Wednesday, June 03, 2009

NC Legislature Approves Tax Law Change For Apple

From BusinessWeek.com:

The General Assembly on Monday approved changing the state's tax law with hopes it will result in Apple Inc. announcing a $1 billion investment within days.

The Senate voted 40-8 to go along with conditions including that the company invest in a rural area. The final round of debate lasted less than a minute.

Sen. Tom Apodaca, R-Henderson, urged rejection. He had previously lambasted business recruiters and lawmakers for focusing on high profile, big companies and ignoring small businesses. Sen. David Hoyle, R-Gaston, said small companies near the site of a promised data center would benefit by providing services.

"There is a lot in this for small businesses," Hoyle said.

The legislation was sent to Gov. Beverly Perdue, who was expected to sign the bill into law quickly.

An Apple spokeswoman said the company had no comment.

The bill would give the qualifying company a break on state corporate income taxes. The tax break could be worth about $46 million in the next decade, assuming the lone, unnamed company projected to qualify reaches its $1 billion investment target within nine years of starting, according to a memo by legislative fiscal staffers.

The Associated Press reported last month that the unidentified company being targeted by the tax break is Apple, which is seeking a site for its East Coast data warehouse. These facilities, also called server farms, are huge, climate-controlled computer warehouses that can process vast flows of data needed as business functions and everyday life increasingly depend on Internet traffic.

Data centers are heavy users of power and water and are usually spread over large spaces. Google Inc. opened one last year near Lenoir in the western North Carolina foothills. In 2007, state and local governments offered Google an incentives package worth up to $260 million over 30 years, one of the largest in state history, to land the $600 million data complex.

If the Apple project also remained active for 30 years, its server farm could save more than $300 million on its corporate taxes, based on legislative staffers' estimates.

Sites in western North Carolina also are under consideration for the Apple facility, including in Catawba and Cleveland counties. Both counties posted April unemployment rates of about 15 percent.

Construction of the Apple site would be expected to employ hundreds of workers for more than a year, but the initial full-time work force of the data center would total fewer than 100, lawmakers said last week.

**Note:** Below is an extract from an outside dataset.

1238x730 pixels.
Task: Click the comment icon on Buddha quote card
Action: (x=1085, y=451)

If ultimately approved by the General Assembly, the change would mean a significant tax break only to the rare company that meets all the conditions. The conditions are a sign the Legislature remembers a bad decision 21 years ago when the formula for calculating corporate income tax was changed to attract a single big company.

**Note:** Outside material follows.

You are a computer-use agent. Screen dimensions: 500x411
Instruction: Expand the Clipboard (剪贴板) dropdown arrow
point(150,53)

Qualifying companies would have to invest $1 billion within nine years, locate in one of North Carolina's poorest counties, provide health insurance, meet a wage standard, and forego other state grants or tax breaks. If a company met those criteria, it would benefit from the change if it had a relatively large share of its nationwide property and payroll in the North Carolina, but a small share of U.S. sales in the state.

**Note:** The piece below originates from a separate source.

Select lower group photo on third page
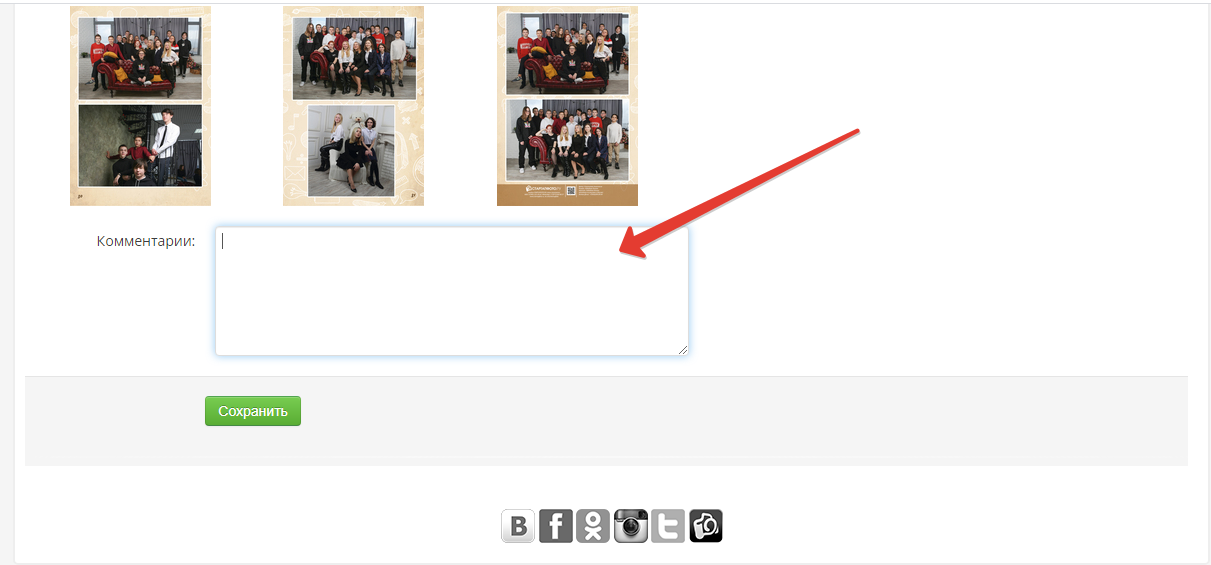1211x565 pixels. coord(567,139)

The last time North Carolina changed how it calculates corporate income taxes was in 1988, and it was done to satisfy RJR Nabisco's plans to build a large cookie plant in Wake County and create 600 high-paying factory jobs.

Nabisco never built the plant. But the revised calculation meant a tax break that wasn't targeted, but primarily helped manufacturers, said Greg Radford, director of the state Revenue Department's corporate tax division. He said he could not estimate how much companies have saved as a result of the 1988 revision, which remains in effect.